Listen to a handful of tracks from Below, and you’ll hear an acoustic guitar; electric guitars; Prophet-6 and Teenage Engineering OP-1 synthesizers; an ancient, floppy-disk-driven Akai rack sampler; space-age guitar effects like the Strymon BigSky reverb and TimeLine delay; and the Electro-Harmonix Superego synth pedal. And those are just the ones Guthrie can name off the top of his head.

“I remember trying to get inside the mind of the Wanderer in the game,” he says. “I tried to imagine how lonely and mysterious this quest would be, and picture that state of mind where you’re in this really messed-up space and, at any turn, you could get stabbed and die and bleed out. Because the game is sort of unforgiving. But at the same time, we didn’t want to make battle music; that’s just not the pace that we wanted to set.” Despite the game’s difficulty, the score is ambient, inviting, and at times utterly serene. This, Guthrie supposes, is meant to try and calm the player where they might otherwise grow frustrated.

A few years ago, he happened upon a series of YouTube tutorials about a studio technique using a four-track cassette recorder. The idea was to record a single, sustained note — hence the EHX Superego — and stack it on top of several similar, harmonic pitches to form a chord.

“You record that drone for one whole side of the tape,” Guthrie says, “so it’s like a 30-minute drone. Then I did that on the other three tracks, so I had four different chords made up of drones. And you basically run all that through a bunch of delay and reverb. You press play on the tape, and then you can essentially play the faders, and just swell the volume up and down really slowly and cycle through different chords. That’s when we hit a mood that was really dark and pretty, and sort of lonely. I managed to get a lot of mileage out of that.”

Below
Capybara Games

“You want to write stuff that goes with the territory,” he adds. “If you can just write for whatever it is you’re trying to achieve, and you can listen to it and figure out what the game or the movie needs, then I think you’ll be successful. You have to be patient, and try new things, and you have to have a certain intention in mind.”

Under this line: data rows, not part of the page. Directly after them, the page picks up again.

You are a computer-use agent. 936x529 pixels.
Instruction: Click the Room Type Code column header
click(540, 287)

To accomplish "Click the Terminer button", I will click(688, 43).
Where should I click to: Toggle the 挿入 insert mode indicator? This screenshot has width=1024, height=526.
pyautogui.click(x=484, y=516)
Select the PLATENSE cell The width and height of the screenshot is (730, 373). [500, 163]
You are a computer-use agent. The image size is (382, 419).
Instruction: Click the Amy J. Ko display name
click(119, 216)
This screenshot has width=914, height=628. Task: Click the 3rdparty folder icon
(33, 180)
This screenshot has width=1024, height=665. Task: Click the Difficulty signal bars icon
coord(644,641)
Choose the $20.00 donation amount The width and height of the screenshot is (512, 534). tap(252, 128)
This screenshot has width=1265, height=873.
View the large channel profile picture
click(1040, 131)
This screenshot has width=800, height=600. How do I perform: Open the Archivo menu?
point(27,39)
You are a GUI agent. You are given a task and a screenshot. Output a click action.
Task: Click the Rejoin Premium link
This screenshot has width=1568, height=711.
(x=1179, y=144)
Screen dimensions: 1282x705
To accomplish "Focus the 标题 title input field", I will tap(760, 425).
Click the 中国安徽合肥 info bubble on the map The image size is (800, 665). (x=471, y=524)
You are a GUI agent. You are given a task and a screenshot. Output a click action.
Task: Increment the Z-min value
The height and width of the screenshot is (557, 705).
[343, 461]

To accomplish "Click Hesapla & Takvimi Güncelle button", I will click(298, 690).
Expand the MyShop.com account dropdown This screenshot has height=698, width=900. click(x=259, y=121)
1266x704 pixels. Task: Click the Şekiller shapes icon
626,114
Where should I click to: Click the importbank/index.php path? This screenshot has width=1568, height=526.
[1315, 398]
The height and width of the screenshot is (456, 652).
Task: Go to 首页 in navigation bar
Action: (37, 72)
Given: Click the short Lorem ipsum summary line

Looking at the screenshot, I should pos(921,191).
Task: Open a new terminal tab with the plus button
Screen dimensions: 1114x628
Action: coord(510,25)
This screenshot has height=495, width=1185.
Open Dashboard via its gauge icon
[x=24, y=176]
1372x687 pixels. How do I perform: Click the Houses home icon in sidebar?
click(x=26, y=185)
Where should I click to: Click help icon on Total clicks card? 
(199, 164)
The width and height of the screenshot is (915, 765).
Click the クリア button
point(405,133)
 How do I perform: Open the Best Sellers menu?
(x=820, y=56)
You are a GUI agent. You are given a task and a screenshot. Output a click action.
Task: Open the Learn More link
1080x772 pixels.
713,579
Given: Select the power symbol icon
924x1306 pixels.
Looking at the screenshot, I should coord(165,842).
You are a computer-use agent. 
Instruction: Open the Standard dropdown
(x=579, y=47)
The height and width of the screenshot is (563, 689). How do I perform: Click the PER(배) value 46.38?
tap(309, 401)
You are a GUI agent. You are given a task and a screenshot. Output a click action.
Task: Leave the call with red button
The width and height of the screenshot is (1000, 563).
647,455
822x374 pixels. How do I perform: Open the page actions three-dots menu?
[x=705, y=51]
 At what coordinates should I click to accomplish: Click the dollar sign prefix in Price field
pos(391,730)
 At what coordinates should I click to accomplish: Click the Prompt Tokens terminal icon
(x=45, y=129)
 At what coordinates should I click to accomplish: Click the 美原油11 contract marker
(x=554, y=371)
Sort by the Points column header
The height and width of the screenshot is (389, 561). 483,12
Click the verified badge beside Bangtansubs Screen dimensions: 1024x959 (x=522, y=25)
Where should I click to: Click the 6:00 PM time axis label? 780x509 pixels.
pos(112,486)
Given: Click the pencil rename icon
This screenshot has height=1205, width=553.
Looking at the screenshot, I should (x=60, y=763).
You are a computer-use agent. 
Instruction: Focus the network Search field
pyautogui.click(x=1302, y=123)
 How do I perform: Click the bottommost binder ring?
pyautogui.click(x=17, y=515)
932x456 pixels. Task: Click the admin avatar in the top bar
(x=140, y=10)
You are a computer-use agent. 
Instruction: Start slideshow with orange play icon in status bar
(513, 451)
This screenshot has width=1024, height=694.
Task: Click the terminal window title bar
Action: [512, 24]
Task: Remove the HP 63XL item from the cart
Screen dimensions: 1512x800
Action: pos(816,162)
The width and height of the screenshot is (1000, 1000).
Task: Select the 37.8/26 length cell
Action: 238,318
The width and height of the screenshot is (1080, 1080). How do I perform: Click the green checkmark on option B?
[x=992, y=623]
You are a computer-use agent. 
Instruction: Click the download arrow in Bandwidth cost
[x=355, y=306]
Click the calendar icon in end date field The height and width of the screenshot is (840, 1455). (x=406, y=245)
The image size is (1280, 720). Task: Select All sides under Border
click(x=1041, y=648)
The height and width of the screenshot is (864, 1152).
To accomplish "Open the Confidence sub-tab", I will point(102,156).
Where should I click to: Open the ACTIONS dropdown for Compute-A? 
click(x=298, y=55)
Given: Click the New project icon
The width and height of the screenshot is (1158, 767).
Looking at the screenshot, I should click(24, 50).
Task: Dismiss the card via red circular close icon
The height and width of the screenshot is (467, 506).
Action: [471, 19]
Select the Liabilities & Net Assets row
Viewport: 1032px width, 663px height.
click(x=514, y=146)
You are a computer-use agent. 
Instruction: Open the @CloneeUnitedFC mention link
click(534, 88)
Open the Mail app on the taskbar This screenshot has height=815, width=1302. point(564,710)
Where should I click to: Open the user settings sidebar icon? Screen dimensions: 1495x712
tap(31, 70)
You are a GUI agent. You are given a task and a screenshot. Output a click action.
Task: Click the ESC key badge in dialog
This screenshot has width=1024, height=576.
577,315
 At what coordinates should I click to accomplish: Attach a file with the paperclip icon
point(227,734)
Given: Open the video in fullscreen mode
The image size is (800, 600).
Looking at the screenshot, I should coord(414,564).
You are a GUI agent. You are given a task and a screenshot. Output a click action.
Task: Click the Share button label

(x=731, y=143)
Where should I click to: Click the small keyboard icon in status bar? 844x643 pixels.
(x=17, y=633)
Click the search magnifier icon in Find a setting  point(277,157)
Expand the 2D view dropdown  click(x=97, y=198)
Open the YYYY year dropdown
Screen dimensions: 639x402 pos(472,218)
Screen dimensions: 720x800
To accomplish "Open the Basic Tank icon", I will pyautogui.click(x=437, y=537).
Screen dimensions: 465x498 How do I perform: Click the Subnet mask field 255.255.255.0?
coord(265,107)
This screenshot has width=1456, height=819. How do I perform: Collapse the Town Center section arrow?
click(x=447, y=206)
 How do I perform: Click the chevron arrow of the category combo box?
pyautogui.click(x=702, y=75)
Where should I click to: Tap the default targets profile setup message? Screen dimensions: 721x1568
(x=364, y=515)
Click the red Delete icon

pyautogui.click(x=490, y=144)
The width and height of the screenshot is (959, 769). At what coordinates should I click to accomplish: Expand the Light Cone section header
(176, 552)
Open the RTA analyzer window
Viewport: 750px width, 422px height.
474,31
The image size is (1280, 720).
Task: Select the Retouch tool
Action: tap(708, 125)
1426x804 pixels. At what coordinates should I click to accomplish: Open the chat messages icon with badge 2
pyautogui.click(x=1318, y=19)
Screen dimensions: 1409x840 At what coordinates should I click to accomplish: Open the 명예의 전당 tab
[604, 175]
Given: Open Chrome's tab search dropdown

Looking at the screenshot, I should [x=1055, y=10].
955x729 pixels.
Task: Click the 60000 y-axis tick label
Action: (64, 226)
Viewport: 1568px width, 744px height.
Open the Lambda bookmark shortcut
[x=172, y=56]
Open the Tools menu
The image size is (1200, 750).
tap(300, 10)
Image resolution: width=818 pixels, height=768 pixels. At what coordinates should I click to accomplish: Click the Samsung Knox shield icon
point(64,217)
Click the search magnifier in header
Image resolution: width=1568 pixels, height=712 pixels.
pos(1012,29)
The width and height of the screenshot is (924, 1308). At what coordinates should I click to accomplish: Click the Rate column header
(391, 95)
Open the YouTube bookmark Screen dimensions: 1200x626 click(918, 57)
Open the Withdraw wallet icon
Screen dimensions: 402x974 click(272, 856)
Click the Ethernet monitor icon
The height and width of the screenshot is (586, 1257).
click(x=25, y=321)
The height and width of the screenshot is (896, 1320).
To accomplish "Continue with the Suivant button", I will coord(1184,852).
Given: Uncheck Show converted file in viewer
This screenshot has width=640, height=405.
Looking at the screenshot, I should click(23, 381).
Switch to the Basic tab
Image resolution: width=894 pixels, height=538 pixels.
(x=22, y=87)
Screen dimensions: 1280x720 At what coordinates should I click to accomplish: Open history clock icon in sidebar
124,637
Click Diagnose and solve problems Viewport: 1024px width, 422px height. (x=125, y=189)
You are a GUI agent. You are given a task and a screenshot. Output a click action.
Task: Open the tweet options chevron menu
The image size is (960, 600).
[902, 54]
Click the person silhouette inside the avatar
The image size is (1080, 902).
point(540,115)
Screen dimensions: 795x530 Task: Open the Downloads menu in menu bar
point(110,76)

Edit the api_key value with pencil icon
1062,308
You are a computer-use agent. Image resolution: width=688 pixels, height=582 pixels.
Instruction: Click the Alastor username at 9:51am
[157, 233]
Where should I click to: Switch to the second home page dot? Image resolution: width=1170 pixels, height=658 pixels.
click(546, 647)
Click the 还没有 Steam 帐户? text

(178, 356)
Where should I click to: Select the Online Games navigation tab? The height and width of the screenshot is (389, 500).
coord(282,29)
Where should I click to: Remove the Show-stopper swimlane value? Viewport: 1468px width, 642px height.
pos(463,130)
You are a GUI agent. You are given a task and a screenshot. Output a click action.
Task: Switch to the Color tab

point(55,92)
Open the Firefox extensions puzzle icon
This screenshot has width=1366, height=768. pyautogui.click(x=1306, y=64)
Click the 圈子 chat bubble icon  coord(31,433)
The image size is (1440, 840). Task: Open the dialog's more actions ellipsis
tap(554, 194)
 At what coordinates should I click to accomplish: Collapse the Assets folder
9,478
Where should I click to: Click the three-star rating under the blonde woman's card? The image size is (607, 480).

In a game, as opposed to a film or television show, players’ decisions affect the character movements, and therefore the flow of action in a single frame — as well as how often one scene (or screen) gives way to the next. “The player is the director, but we’re also directing the player without them knowing it. They’re making their own decisions, but it’s all designed. So you have to anticipate that the player might not play it exactly as you intended. And you can overthink it,” Guthrie says.

And Below had its own particular set of artistic needs. When the player falls in battle against a monster of the Depths, or steps in a bear trap on the cave floor and dies, a new Wanderer sails to the isle to claim the lantern from the departed: Each new life is, in fact, a new life. This alone required the score to change. Die and respawn, and you might hear fresh dynamics, a different key, new instrumentation.

“I’ve done records, I’ve toured, I’ve scored movies, and I’ve done advertising. With games, it’s all music, in the end,” Guthrie says. “But you do have to consider that some players might hear the same thing a thousand times in like an hour, so if you know that’s gonna happen, you can’t write a loud heavy-metal piece at three hundred beats per minute. You have to design the experience knowing how often things will play; you have to get the emotional tone of whatever you’re trying to do right.”

“It’s easy to screw up,” he says. “And the people who play it will tell you if we were successful or not at trying to gauge that pace, and to create a magical environment that also feels dangerous and spooky and beautiful. It was a real challenge, for sure.”